Le groupe est un collectif San Francisco/Nashville hybride, mélange improbable de musiciens de blues texans, de country players de Nashville et de psychédéliques de la Baie. Martin Fierro (saxophone), Tony Marsico (basse), Mike Sutton (batterie) et Powell St. John (harmonica, guitare) forment un ensemble d’une cohésion et d’une virtuosité remarquables. La production de Mercury est sobre, respectueuse, laissant la musique respirer sans l’étouffer sous des ornements inutiles.
« Down So Low », le grand classique de l’album, est une ballade blues d’une intensité déchirante. Tracy Nelson raconte une histoire de rupture amoureuse avec la précision chirurgicale d’une observatrice clinique et la souffrance physique d’une blessée. Quand sa voix monte sur le refrain, c’est Aretha Franklin qui rencontre Bessie Smith dans une église de Nashville un dimanche pluvieux. Janis Joplin et Bonnie Raitt reprendront cette chanson dans leurs concerts, hommage direct de grandes chanteuses à une pionnière trop oubliée.

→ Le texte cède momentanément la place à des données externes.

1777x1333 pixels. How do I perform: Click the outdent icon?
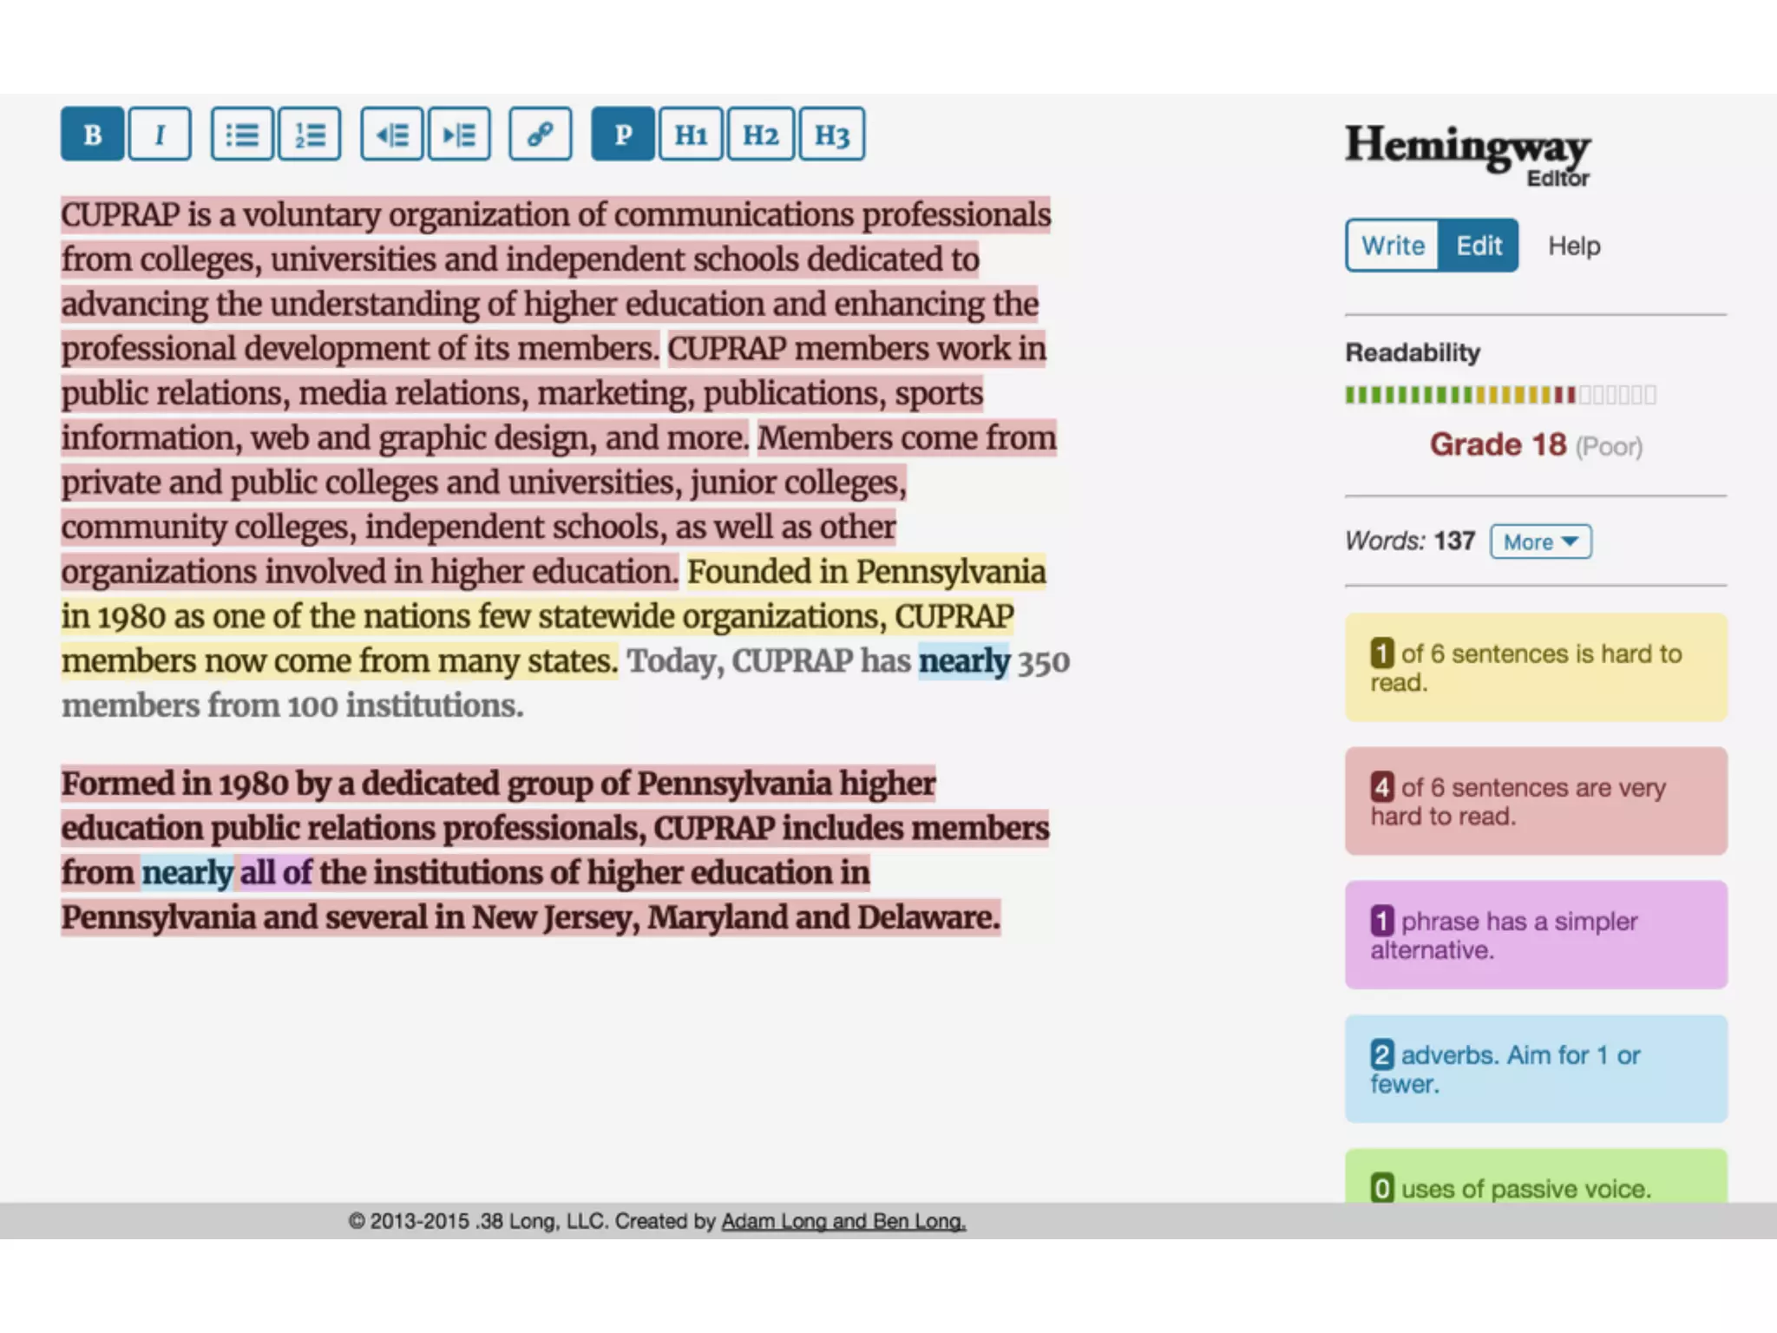(392, 135)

L’album s’ouvre sur « Mother Earth », le titre éponyme du groupe, une déclaration de principes rock blues d’une efficacité redoutable. Fierro au saxophone pose des lignes bleues sur un tapis rythmique implacable, et Nelson chante avec ce mélange de conviction et de colère tranquille qui caractérise les meilleures chanteuses de blues. Il y a dans sa façon d’habiter les chansons quelque chose de viscéral, d’irréductible, qui fait qu’on lui croit chaque syllabe qu’elle prononce.
« Lay Down My Burden » évoque directement le gospel, les chants de travail du Deep South, cette longue tradition africaine-américaine que le blues a transformée en musique populaire. Tracy Nelson n’est pas noire, mais elle comprend ce patrimoine avec une empathie et un respect qui dépassent toute question d’authenticité ethnique. Elle a fait ses classes dans les clubs de Madison, Wisconsin, où le blues se jouait dans des salles enfumées devant des publics qui ne demandaient qu’à être convaincus. Elle les a tous convaincus.

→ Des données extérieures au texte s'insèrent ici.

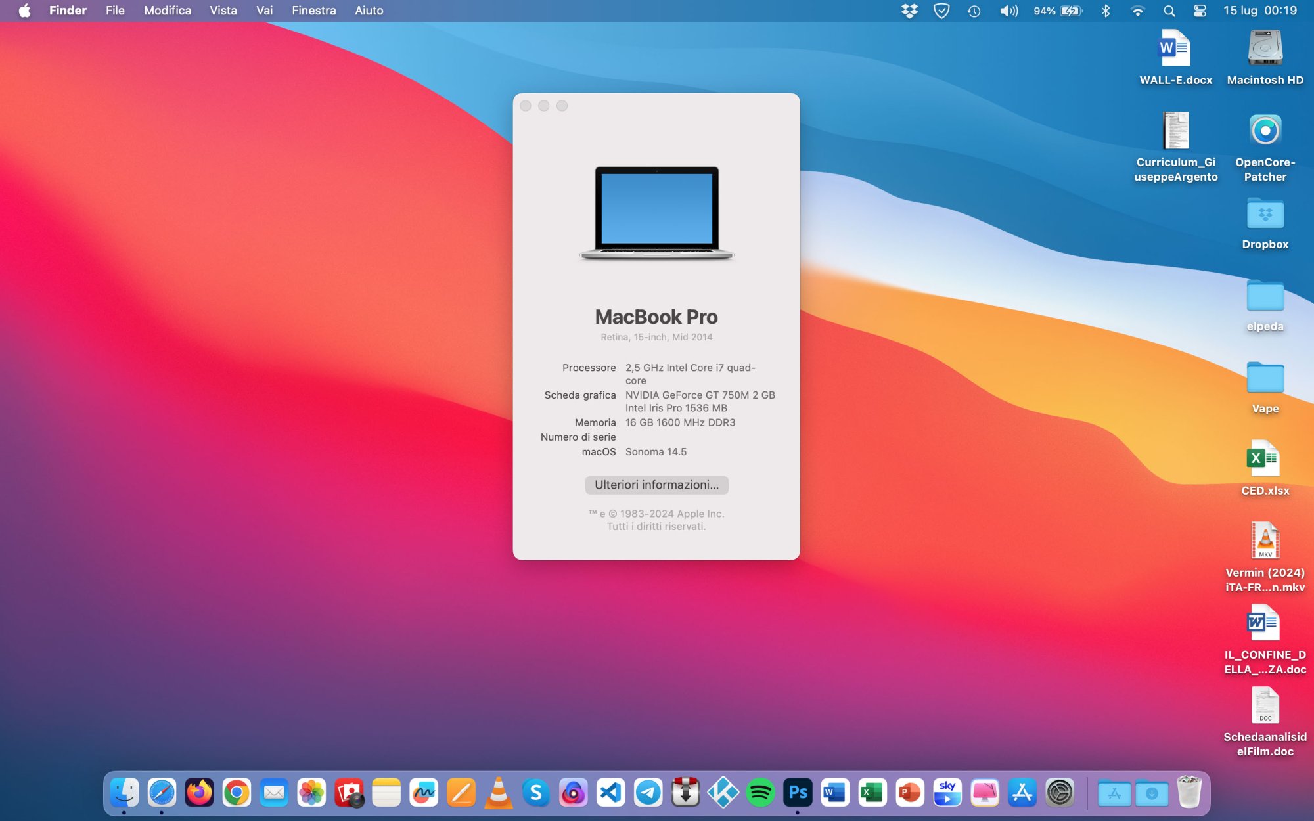
Task: Open Control Center in menu bar
Action: [x=1200, y=11]
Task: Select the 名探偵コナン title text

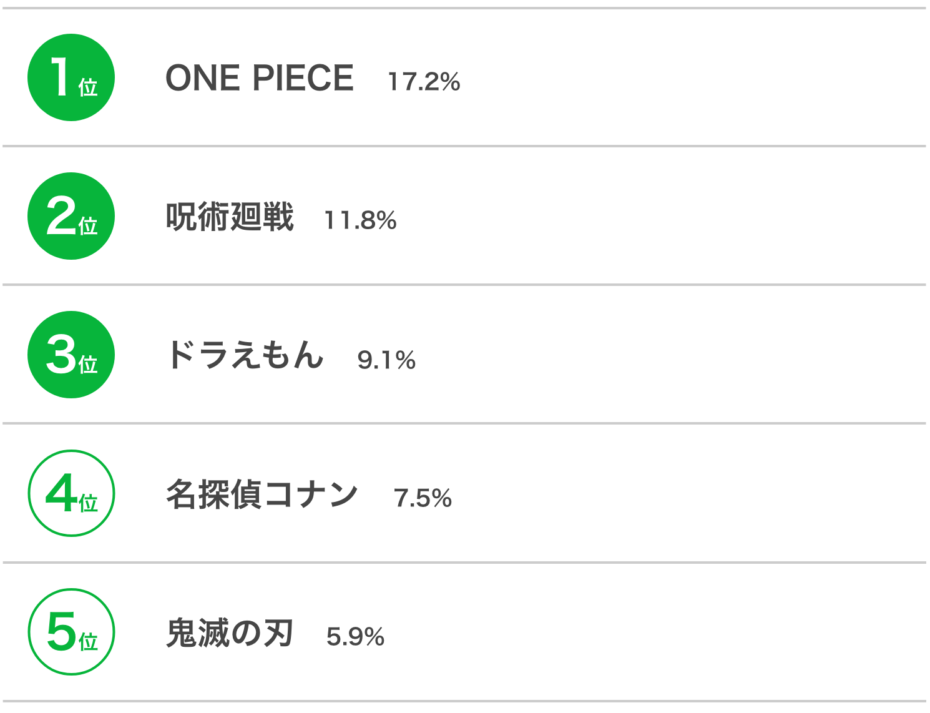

« Some Things You Just Can’t Hide » est le morceau le plus rock de l’album, où le groupe lâche les chevaux et montre qu’il peut aussi jouer dans les cordes des Doors ou du Grateful Dead. Le saxophone de Martin Fierro prend des couleurs new wave avant l’heure, les guitares s’enflamment, et Nelson chante debout dans la tempête avec une assurance de général en chef. Mother Earth peut être douce ou volcanique, toujours avec cette même authenticité qui est sa marque de fabrique.
Le groupe fera encore quelques albums avant de se disperser au début des années 70. Tracy Nelson poursuivra une carrière solo honnête, sortant des disques respectés dans les cercles country-blues, enseignant la musique, préservant une tradition. Mais c’est « Living with the Animals » qui reste son monument, l’album où tout s’est aligné parfaitement : la voix au sommet de ses moyens, le groupe à l’unisson, la production à sa juste place. Un disque qui aurait pu changer l’histoire de la musique populaire si le public avait su l’entendre au bon moment.
Fun fact : Tracy Nelson a refusé plusieurs fois des contrats lucratifs avec des majors qui lui demandaient de ramollir son blues pour le rendre plus commercial. Sa réponse invariable était : « Je chante ce que je suis, pas ce que vous voulez que je sois. » Cette intégrité absolue lui a couté une carrière mainstream, mais elle lui a gagné le respect durable des musiciens et des amateurs éclairés. Quand Bonnie Raitt parle de ses influences dans les interviews, elle cite toujours Tracy Nelson en tête de liste. C’est la plus belle des recognitions.